When I hit #16 I began to wonder if this list is just based on buyer preference or how many of each has sold. If it’s preference it’s a completely relative scale that probably won’t accurately reflect what’s considered by readers, critics and scholars as 100 best Classics, and neither will how many of each has sold because books like Fahrenheit 451 are used constantly in schools and so they sell immense amounts just for class work.
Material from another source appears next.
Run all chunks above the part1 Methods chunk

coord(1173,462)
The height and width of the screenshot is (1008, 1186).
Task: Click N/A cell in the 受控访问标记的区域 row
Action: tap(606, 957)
But then I got thinking some more about how to decide what’s the best of anything and I don’t think it’s possible with such a gigantically broad subject as all sci-fi titles.  You’d have to break it down quite a bit to be able to come to any sort of reckoning, because some of the original sci-fi books were revolutionary for their times but they’ve been mimicked to death and now no one likes that type of story.  Then they’re is also different types of sci-fi: far future, space operas, near future, alternative history, contemporary, and so on.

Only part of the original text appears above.